The Labour party of today has endured three successive Conservative prime ministers over 12 years in opposition. The country has been scarred, first by austerity, then the aggressive discourse of Brexit, and now by the Conservative government’s handling of the pandemic and allegations of misconduct that have left an enfeebled Tory government.
Thirty-years-ago, Labour faced a similarly hobbled Conservative Party. The Tory heyday under Thatcher was in the rear-view mirror. The Conservative government’s record since 1987 had been weak and a recession had battered its image as the party of economic savviness. A groundswell of change threatened to engulf the country as it headed into the 1992 election.
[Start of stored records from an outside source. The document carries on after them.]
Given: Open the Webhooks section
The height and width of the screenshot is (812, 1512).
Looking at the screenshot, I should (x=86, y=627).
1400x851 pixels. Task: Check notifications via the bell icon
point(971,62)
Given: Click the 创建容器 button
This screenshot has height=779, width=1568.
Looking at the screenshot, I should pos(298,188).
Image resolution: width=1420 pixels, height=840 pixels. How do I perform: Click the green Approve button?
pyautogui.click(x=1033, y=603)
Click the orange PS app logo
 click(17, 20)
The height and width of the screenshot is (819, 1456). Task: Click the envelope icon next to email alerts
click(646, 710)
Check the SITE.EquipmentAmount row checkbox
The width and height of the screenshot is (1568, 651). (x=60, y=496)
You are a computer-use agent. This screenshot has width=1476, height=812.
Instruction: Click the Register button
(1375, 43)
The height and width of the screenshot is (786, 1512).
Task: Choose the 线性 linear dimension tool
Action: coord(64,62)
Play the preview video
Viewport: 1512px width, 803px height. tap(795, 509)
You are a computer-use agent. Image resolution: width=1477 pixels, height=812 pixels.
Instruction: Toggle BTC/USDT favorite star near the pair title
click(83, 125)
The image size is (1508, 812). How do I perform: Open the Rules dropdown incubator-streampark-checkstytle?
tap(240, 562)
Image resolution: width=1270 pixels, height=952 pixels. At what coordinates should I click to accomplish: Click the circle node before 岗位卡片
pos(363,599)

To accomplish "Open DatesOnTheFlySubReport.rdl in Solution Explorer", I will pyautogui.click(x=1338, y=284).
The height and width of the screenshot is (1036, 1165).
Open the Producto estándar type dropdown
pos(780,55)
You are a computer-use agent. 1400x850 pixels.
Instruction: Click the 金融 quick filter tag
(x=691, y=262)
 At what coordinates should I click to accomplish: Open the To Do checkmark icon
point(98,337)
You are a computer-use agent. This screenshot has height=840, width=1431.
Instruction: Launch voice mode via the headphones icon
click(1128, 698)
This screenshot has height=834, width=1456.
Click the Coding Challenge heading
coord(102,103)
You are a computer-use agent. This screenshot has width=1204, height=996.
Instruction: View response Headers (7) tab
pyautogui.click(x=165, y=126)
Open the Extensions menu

In Neil Kinnock, Labour had a modernising leader that saw the safety of the political centre and the alienation of the left as a route to power. He ousted the left’s Militant Tendency faction from the party and reformed the Party Conference and the National Executive to curb the influence of local parties (and the Labour left) in policy setting. Policies popular among the left flank—including unilateral nuclear disarmament, withdrawal from Europe, and nationalisation—were dropped and Kinnock adopted a set of party values that prioritised equality over public ownership.
Kinnock’s approach will feel familiar to Starmer-watchers today. But, then, as now, Labour remained on the political periphery. Polls suggested a hung parliament was imminent, with Labour likely getting the chance to form a coalition. However, while Labour improved its vote share from the previous election, it only managed 35.2 percent of the vote in 1992 and handed the Conservatives another majority under a Major government.
There was a sense Labour had missed its chance. It had a mountain to climb. It would need the biggest vote swing of any post-war election to emerge victorious at the next election and the British public had just sent a clear message: Labour weren’t ready to be trusted with the keys to Number 10.